TASK GOAL: All lines from the one containing "This screenshot has height=317, width=396." down to the final line of the entries below: return them exactly.

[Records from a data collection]
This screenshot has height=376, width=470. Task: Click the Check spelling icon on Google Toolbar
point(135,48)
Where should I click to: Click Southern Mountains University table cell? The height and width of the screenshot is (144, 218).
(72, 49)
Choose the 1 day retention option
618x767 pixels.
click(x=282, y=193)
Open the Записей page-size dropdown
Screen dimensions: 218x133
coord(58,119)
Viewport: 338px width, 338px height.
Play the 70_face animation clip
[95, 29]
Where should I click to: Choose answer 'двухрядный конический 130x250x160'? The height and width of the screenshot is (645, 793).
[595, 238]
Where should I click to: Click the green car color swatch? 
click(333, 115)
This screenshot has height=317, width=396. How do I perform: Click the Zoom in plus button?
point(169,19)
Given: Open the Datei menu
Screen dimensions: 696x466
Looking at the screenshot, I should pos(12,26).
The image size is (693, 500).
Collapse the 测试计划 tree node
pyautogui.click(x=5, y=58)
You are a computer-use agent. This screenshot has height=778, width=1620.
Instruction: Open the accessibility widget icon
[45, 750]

TASK RESPONSE:
This screenshot has height=317, width=396. How do I perform: Click the Zoom in plus button?
point(169,19)
Given: Open the Datei menu
Screen dimensions: 696x466
Looking at the screenshot, I should pos(12,26).
The image size is (693, 500).
Collapse the 测试计划 tree node
pyautogui.click(x=5, y=58)
You are a computer-use agent. This screenshot has height=778, width=1620.
Instruction: Open the accessibility widget icon
[45, 750]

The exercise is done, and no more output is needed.